The National Convergence Technology Center (CTC) recently convened its Business and Industry Leadership Team (BILT) for the first quarterly meeting of 2022. Regular blog readers know that these BILT meetings offer a forum to discuss future trends in the IT workplace. The hope is that these discussions — which supplement the annual “KSA vote” meeting in which employers rank and prioritize entry-level job skills — can keep educators as updated as possible on the ongoing evolution of IT. You should likewise be meeting with your BILT as often as possible (twice a year at least, once a quarter is best) to make sure your program stays aligned with workforce trends.
Here’s a quick rundown of some of the more interesting statements that came out of our February meeting. You can also get a copy of our meeting handout, which provides a number of IT industry workforce charts and tables you may find useful.
The network admin of tomorrow won’t come in and just know how to program and manage the network. That person will have to automate and integrate the tasks and functions using things like APIs. APIs are a “game changer” because they integrate one manufacturer’s product with another. Companies may not be looking for two-year graduates to work as programmers to design the APIs, but they do need technicians who know how to use APIs.
There may be some truth to the idea that the more certs one has, the more marketable he/she may be, one employer noted that one also has to eventually become an expert in a specific topic. “You cannot constantly drink from the firehose.”
Regarding quantum computing, right now the technology has a capacity of 50 to 100 qubits. But to “open up” blockchain or encryptions, it will take 13 million qubits. This may not be possible until at least 2030. The big worry about quantum computing is the ability to “look in between” transactions because of its speed. The standard cyber safeguards created for normal processing speed won’t work with the faster quantum processing power.
Students who know early on that they want to be in technology should not wait to take classes — take A+ in high school. Start on certs early.
One employer told the story of testing job applicants on troubleshooting skills by leaving the Ethernet cable only halfway plugged in. The applicants never figure it out. The employer believes that they’ve “spent too much time in packet tracer.” Packet tracer and emulators cannot replace the experience of going to a lab and touching the physical hardware. You can always brush up your skills virtually. Employers in a job interview will not ask about packet tracer and hypotheticals. They’re going to ask the job applicant the basics, then see how far they can dig. You can only learn so much reading a book. Employers will want to “get into the weeds.”
One BILT member, who’s now a security professional, admitted that for a long time he thought of security as a network function: you secure switches, routers, and firewalls. But with things like Docker you’re securing at the software level. This “changed my view of security,” the BILT member noted.
Soon 75% of the workforce will be working for themselves. High tech companies are already moving this way. In that sort of economy, self-management, communication, and entrepreneurism are skills that are just as important as technical skills.
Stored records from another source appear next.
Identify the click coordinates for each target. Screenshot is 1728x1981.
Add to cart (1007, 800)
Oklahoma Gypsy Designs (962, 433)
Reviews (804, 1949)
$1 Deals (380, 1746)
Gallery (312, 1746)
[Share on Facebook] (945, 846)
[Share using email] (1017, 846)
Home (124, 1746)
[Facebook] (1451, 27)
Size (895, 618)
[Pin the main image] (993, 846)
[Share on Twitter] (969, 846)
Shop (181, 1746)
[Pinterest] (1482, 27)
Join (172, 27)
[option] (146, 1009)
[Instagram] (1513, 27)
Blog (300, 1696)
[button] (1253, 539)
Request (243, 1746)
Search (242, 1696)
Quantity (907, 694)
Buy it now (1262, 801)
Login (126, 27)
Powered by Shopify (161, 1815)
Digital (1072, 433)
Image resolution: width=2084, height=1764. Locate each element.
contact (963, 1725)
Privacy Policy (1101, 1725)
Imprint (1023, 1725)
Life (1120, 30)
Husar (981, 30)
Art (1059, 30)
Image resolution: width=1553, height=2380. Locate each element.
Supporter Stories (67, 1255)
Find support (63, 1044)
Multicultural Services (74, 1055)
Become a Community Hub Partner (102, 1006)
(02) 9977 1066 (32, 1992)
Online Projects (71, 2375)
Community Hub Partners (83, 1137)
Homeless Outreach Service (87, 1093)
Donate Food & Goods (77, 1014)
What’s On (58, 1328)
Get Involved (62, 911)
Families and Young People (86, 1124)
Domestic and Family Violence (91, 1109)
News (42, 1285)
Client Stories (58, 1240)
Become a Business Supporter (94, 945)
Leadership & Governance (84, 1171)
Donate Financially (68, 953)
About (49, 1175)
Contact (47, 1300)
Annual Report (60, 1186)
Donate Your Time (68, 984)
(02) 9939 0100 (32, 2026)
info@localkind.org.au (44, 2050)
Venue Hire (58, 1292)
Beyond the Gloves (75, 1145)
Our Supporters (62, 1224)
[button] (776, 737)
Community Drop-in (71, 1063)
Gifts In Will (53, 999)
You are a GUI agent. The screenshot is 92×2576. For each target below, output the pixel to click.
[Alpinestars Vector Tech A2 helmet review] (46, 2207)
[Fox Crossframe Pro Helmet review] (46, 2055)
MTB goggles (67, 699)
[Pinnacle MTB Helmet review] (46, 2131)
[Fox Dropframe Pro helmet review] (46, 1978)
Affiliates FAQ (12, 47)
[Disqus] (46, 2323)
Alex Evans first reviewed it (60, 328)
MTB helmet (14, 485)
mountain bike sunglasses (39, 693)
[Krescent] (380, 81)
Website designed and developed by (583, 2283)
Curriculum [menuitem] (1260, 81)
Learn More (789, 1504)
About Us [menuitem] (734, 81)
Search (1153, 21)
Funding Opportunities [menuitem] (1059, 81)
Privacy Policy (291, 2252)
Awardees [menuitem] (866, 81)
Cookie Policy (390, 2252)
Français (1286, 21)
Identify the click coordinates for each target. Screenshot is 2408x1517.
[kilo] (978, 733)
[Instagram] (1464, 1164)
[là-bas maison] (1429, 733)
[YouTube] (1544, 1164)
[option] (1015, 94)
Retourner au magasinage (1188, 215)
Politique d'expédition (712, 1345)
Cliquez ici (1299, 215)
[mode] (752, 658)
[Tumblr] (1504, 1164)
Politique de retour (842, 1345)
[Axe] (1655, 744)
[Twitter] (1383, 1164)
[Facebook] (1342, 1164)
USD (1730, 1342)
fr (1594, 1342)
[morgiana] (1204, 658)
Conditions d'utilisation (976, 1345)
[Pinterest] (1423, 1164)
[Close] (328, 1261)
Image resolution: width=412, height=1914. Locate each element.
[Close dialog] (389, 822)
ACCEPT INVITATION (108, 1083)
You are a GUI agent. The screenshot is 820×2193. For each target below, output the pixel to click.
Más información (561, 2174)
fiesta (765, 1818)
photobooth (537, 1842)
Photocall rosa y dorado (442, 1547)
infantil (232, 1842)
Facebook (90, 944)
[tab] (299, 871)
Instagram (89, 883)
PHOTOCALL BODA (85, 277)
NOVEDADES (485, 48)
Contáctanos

Students should become a “master of the OSI model.” If students can do that, there’s nothing in technology that they cannot do. The OSI layers covers everything.
For students interested in security, whether it’s a security engineer or a PEN tester, they need to know networking. One employer has seen too many people jump in with a CEH cert but have no understanding of networking.
Educators may want to consider adjusting curriculum to help students better understand this new emphasis on remote work. Maybe capstone projects should be delivered online. If new hires can come in with those kinds of soft skills, employers can augment their technology skills.